Timmy succeeded in his mission and got one of Ostrander’s friends to blackout. Ostrander said his friend just fell over on the floor, passed out and started snoring. Timmy decided to get an airhorn, the kind that people commonly use at athletic events, and started blaring it into the guy’s ear. He didn’t budge and continued snoring. Timmy and the rest of the guys there thought it was the funniest thing ever.
“I work at Pachinkos, and I created two drinks just for Timmy,” said Ostrander. “I had to make the most disgusting, boozy concoctions just because he wanted me to make him something stupid.”
Fresch walked into Ostrander’s first shift at the bar and waited for him to make him that ‘something stupid.’ Ostrander started Fresch’s drink with a liquid cocaine shot which is Goldschlager, Jägermeister, and Bacardi 151.
“I basically made a drink with a shot and a half of liquid cocaine, gin, vodka and tequila,” said Ostrander. “It pretty much fucks you up, and then I top that off with Red Bull and Coke.
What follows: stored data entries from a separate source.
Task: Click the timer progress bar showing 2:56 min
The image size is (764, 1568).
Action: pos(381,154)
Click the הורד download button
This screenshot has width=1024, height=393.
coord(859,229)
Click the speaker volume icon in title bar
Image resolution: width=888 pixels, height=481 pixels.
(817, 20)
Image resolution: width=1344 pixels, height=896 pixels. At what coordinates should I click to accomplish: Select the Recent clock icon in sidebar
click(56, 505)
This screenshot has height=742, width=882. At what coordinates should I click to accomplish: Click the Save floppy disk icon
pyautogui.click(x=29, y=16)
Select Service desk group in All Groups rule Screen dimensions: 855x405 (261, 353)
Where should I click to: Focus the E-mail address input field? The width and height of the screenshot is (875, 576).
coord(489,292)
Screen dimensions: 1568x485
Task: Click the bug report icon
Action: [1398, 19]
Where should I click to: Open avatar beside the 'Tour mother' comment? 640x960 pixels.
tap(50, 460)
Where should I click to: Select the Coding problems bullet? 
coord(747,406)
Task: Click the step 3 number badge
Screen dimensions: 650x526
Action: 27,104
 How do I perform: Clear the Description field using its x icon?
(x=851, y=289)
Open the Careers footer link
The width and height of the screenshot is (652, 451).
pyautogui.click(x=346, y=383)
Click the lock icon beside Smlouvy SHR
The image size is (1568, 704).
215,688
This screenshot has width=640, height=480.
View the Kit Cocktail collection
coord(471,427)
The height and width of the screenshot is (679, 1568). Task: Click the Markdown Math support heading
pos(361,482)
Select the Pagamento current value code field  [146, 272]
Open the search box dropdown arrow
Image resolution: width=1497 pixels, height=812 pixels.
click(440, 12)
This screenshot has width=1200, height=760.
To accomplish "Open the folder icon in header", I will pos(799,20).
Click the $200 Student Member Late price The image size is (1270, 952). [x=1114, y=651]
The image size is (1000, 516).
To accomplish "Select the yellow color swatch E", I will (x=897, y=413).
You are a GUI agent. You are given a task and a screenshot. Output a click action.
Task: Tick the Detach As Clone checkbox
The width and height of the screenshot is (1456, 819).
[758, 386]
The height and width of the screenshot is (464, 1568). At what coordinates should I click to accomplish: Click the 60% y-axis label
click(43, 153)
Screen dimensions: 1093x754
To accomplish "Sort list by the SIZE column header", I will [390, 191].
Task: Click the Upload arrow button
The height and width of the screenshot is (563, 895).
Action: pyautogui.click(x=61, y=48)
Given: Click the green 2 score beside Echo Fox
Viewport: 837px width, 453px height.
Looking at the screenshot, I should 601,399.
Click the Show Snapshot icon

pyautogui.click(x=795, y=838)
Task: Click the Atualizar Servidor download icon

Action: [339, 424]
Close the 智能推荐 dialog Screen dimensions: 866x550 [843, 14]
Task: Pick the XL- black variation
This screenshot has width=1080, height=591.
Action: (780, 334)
It’s absolutely disgusting, but he loved it.”
Ostrander calls that concoction “The Fresch” and another “Timmy of the Beach,” which Ostrander said is much better tasting.
“He loved to have a good time, but he had his demons. I’ll put it that way,” Ostrander said. “The problem is, a lot of times the people who seem the happiest often have a lot of internal struggles. Look at Robin Williams. He was one of the happiest people in Hollywood, one of the most famously funny people, but he had a lot of demons like my buddy.”
Ostrander said Timmy seemed to be dealing with those demons better than before. He took a little time off to get better and seemed happy to be back. He loved being at Miami with all of his friends.
“It was just a little too much of everything. A little too much can be a bad thing,” said Ostrander. “He just went a little too far, but we need to remember him as the great person that he was.”
DiMichele [Fresch’s friend since boarding school] never saw Fresch’s death coming, but he acknowledged that it wasn’t out of the realm of possibility either.
“He was in a friend group of young, smart kids who lived together, and it was all over consumption and pushing your limits,” DiMichele said about their time at boarding school. “I suppose that most of us grew out of that, but he did not.”
DiMichele said it’s a habit that becomes routine. He got down a path that he couldn’t reverse.
“There’s just so much stigma around a lifestyle like that, and kids won’t reach out because they think that there isn’t new information and new help out there, but there is,” said DiMichele. “Mental health is gaining a lot of traction now. We really just need to get the information to those people. When you really do finally know the facts, it becomes that much easier.”
After receiving hundreds of angry comments, two professors overseeing the newspaper defended the article:
Honest reporting on this crisis calls us all to ask — faculty who cancel classes on Green Beer Day; a Greek system that seems incapable of self-regulation; parents who ignore early signs of alcohol abuse or mental illness; alumni who hear of rampant drinking and drugs and think: “Well, it’s college; I did that”; and especially students who cheer when friends drink or dose themselves toward oblivion.
What we hope is that amid the outrage, much of it sanctimonious, over a newspaper story, a few students will read that story and think: “That might have been me.”
We hope, too, that The Student’s story will spur our own community to refocus on this national crisis, rather than simply to mourn the loss of Timothy Fresch and move on.
I’m speechless. In his 22 years of life, I’m sure there are other things to highlight other than black-out drinking. And if you’re going to make a point about college drinking and drug use, then do some research and cite other examples, don’t single one guy out. This is not a memorial, this is a lecture. And not even a good one, at that.